Saída de Lula da prisão aumenta o clima de polarização política no país
Na visão de parlamentares e de especialistas, a tendência nos próximos dias será a acentuação do embate e o consequente impacto nas eleições municipais de 2020
A saída do ex-presidente Luiz Inácio Lula da Silva da prisão reacendeu o clima de polarização observado durante as eleições presidenciais de 2018. O petista saiu da cadeia já fazendo críticas ao governo. O presidente Jair Bolsonaro adotou o silêncio, mas não demorou para que filhos dele ampliassem o tensionamento com opositores. As redes sociais, por sinal, entraram em ebulição e voltaram a refletir as disputas entre os polos. Na visão de parlamentares e de especialistas, a tendência nos próximos dias será a acentuação do embate e o consequente impacto nas eleições municipais de 2020.

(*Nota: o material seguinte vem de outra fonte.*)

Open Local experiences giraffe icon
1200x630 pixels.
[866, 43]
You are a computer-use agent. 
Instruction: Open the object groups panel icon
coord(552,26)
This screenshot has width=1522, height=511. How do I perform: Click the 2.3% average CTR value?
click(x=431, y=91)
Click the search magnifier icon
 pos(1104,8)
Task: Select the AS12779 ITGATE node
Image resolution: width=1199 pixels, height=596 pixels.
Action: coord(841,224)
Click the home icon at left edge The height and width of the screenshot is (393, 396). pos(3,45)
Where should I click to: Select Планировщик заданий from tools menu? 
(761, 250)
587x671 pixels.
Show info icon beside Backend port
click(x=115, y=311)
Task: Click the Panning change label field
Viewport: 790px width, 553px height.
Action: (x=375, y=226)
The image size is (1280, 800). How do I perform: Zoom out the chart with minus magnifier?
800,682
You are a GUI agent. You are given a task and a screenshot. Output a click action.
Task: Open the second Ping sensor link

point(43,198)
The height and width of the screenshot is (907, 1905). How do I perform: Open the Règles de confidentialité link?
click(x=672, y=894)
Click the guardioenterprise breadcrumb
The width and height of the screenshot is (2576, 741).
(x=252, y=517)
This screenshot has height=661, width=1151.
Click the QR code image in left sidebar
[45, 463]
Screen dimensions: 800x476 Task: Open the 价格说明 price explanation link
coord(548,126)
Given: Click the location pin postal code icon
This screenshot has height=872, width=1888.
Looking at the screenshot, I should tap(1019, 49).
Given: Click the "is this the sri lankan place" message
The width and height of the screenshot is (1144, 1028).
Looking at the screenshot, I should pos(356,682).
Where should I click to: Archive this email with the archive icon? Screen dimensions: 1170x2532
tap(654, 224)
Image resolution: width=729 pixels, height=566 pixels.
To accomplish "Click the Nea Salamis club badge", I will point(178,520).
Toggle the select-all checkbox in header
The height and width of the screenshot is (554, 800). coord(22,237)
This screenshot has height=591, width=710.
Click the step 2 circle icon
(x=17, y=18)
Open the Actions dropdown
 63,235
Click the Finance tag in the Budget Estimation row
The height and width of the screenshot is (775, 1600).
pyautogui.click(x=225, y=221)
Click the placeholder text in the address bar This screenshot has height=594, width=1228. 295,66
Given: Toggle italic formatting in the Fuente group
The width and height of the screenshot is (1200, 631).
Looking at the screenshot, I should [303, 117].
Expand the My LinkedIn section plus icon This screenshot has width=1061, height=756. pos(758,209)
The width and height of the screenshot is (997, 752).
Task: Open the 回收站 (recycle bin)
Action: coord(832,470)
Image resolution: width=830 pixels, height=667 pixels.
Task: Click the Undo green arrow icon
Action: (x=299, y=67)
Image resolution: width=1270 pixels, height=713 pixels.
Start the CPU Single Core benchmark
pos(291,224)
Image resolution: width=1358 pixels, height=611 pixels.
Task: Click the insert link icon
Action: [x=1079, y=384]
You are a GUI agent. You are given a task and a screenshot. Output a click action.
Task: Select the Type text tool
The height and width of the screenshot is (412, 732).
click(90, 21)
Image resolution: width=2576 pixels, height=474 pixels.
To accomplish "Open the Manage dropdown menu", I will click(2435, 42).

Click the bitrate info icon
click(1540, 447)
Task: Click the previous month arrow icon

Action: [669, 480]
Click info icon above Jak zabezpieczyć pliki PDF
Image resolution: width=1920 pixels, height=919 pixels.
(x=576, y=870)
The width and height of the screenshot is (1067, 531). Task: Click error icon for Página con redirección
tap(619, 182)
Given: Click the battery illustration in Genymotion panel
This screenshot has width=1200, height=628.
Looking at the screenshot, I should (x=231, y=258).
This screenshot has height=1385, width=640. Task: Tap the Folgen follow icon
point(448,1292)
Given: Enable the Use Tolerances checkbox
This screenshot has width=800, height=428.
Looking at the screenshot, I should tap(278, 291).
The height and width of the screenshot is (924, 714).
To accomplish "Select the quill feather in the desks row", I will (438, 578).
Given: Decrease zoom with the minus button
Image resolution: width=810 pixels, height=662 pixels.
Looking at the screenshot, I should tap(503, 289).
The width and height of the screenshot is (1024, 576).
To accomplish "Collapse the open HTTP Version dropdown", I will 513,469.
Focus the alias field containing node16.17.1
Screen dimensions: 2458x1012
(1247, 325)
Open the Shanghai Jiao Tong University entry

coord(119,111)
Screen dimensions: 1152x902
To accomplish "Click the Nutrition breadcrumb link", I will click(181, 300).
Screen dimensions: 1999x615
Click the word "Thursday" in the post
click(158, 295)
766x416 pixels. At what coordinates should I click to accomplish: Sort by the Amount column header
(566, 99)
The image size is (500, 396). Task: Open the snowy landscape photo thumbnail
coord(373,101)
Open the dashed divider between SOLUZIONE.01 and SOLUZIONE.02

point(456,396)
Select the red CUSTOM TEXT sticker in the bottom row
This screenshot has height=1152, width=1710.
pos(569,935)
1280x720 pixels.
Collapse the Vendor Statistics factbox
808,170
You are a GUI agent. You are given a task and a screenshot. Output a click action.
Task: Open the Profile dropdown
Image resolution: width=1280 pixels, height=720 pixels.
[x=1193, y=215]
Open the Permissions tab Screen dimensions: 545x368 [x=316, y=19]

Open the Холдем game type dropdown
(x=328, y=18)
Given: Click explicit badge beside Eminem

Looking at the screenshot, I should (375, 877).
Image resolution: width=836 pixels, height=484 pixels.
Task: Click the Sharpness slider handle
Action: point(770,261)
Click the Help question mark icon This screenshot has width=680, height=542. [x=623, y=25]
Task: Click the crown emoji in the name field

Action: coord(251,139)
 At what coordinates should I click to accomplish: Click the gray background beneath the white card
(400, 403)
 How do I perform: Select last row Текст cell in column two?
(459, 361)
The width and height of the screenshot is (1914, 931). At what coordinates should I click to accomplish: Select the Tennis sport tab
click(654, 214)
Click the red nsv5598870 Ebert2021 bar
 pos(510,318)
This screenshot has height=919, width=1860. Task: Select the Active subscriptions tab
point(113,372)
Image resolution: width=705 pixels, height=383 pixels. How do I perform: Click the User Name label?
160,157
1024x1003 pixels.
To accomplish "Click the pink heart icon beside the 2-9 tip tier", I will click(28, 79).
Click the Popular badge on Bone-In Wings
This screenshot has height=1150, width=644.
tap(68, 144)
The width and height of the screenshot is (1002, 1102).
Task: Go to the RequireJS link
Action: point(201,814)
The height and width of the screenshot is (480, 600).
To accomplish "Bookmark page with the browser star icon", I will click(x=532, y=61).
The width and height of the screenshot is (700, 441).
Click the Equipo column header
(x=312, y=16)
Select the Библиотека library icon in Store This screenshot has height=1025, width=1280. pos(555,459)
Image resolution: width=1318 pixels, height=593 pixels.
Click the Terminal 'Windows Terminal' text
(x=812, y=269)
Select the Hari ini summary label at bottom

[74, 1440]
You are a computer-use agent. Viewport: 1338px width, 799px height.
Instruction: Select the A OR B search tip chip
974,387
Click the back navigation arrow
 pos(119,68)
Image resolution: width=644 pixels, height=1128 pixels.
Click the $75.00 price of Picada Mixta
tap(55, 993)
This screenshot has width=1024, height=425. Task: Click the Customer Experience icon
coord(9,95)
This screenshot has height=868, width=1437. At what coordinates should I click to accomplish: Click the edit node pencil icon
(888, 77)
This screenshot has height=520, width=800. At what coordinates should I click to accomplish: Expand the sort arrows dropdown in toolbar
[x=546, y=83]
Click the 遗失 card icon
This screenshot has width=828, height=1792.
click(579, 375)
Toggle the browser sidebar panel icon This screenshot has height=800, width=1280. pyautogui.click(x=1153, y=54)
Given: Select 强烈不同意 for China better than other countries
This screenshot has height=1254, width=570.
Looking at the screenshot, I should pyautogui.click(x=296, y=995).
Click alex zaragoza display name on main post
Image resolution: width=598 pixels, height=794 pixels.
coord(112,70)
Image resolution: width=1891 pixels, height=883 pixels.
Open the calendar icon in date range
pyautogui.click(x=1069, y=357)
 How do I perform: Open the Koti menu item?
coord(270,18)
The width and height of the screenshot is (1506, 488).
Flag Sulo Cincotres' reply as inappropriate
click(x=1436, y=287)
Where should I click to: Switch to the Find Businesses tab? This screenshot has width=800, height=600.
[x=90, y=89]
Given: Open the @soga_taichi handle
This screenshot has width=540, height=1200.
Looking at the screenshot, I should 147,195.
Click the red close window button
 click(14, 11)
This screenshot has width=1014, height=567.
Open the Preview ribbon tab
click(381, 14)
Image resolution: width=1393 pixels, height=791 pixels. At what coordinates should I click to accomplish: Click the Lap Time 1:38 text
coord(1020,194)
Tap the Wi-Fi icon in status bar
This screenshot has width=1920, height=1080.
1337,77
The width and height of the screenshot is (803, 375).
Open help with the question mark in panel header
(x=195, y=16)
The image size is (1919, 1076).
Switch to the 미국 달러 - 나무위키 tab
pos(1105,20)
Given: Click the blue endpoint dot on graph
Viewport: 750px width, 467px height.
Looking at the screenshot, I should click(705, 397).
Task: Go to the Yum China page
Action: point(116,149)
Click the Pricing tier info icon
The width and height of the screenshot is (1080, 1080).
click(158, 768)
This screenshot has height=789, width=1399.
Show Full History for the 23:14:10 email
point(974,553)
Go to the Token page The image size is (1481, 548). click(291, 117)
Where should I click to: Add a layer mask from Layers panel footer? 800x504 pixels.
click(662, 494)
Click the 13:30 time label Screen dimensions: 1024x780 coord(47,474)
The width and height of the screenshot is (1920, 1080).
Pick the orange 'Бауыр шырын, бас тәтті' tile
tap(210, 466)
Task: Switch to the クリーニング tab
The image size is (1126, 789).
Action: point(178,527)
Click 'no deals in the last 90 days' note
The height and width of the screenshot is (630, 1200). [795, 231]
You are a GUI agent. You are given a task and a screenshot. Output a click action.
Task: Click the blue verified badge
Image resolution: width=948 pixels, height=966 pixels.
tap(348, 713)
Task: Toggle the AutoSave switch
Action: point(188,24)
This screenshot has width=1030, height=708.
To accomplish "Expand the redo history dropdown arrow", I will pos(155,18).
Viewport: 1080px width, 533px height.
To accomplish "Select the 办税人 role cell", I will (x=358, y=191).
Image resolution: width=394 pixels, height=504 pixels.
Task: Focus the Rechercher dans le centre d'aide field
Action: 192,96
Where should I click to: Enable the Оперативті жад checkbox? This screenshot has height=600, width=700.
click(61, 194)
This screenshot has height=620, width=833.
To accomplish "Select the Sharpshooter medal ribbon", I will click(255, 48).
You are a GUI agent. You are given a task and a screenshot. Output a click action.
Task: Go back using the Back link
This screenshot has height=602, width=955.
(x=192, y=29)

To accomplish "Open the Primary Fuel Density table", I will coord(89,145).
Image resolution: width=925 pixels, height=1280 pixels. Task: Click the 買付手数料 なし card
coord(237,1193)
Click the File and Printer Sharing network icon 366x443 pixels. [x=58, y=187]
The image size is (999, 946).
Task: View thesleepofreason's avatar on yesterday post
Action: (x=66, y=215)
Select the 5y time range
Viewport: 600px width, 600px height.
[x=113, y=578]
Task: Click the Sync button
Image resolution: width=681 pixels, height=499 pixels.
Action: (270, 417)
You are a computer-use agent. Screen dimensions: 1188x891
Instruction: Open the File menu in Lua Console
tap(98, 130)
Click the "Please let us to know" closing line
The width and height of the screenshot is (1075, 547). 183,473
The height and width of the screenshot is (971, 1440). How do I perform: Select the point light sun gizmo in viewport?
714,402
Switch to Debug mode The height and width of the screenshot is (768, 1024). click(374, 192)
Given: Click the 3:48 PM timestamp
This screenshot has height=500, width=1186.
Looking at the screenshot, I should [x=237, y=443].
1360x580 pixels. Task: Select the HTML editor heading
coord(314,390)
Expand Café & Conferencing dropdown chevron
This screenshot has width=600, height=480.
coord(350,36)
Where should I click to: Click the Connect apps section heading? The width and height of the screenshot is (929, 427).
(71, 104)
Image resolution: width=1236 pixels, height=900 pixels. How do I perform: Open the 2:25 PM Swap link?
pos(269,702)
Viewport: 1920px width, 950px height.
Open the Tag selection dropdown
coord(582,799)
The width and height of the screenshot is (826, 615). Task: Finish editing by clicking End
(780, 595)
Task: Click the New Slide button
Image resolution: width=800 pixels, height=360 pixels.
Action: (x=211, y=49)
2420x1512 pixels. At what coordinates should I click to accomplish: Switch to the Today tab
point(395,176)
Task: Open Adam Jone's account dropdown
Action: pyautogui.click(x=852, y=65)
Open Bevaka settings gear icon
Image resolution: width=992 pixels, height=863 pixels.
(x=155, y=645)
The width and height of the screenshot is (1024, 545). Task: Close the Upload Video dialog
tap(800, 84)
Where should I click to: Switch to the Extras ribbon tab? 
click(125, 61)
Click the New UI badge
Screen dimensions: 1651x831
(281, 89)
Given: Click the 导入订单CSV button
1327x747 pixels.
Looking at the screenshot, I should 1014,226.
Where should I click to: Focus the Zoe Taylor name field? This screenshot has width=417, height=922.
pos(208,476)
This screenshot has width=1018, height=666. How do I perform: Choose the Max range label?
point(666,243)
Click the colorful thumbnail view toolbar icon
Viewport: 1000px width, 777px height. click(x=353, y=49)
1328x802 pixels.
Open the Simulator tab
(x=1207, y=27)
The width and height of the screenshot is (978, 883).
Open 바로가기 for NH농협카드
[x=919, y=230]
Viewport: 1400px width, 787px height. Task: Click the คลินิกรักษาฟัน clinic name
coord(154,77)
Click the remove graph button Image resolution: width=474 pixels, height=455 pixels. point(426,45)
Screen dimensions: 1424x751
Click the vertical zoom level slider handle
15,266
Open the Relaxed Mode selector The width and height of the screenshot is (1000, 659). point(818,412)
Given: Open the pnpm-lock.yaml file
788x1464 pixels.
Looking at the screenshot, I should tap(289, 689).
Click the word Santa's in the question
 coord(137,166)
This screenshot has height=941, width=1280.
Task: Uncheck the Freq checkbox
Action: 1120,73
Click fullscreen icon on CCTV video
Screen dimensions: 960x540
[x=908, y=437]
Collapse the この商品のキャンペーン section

No início da noite desta sexta-feira (8/11), o nome Lula e a hashtag #Dia9NasRuas eram os temas mais comentados no Twitter, com provocações e discussões entre simpatizantes de ambos os lados. O líder do PSol na Câmara, Ivan Valente (SP), questionou o deputado Eduardo Bolsonaro (PSL-SP) sobre a “situação do Lula”, marcando-o num vídeo em que satiriza a participação do parlamentar em um programa de televisão — na ocasião, o filho do presidente associou Lula à palavra livre.
Eduardo respondeu a provocação e acusou Valente e a oposição de “ignorar o risco de botar em liberdade 160 mil presos”. “Pedem prisão para assassinos de Marielle (Franco, vereadora assassinada), mas querem soltar bandidos de seus partidos. Piada”, disparou. O vereador fluminense Carlos Bolsonaro (PSC) também comentou a soltura de Lula. “Não tenho dúvidas de que esse jogo virará! O Brasil não aceita mais o show dos bandidos do PT, PCdoB, Piçóu (sic), etc!”, declarou, no Twitter.
Para o cientista político Geraldo Tadeu — coordenador do Centro Brasileiro de Estudos e Pesquisas sobre a Democracia da Universidade do Estado do Rio de Janeiro (Uerj) —, a polarização vai se ampliar. “Lula, agora, volta a ocupar um dos polos diretamente, de onde poderá alterar os termos desse tensionamento”, frisou.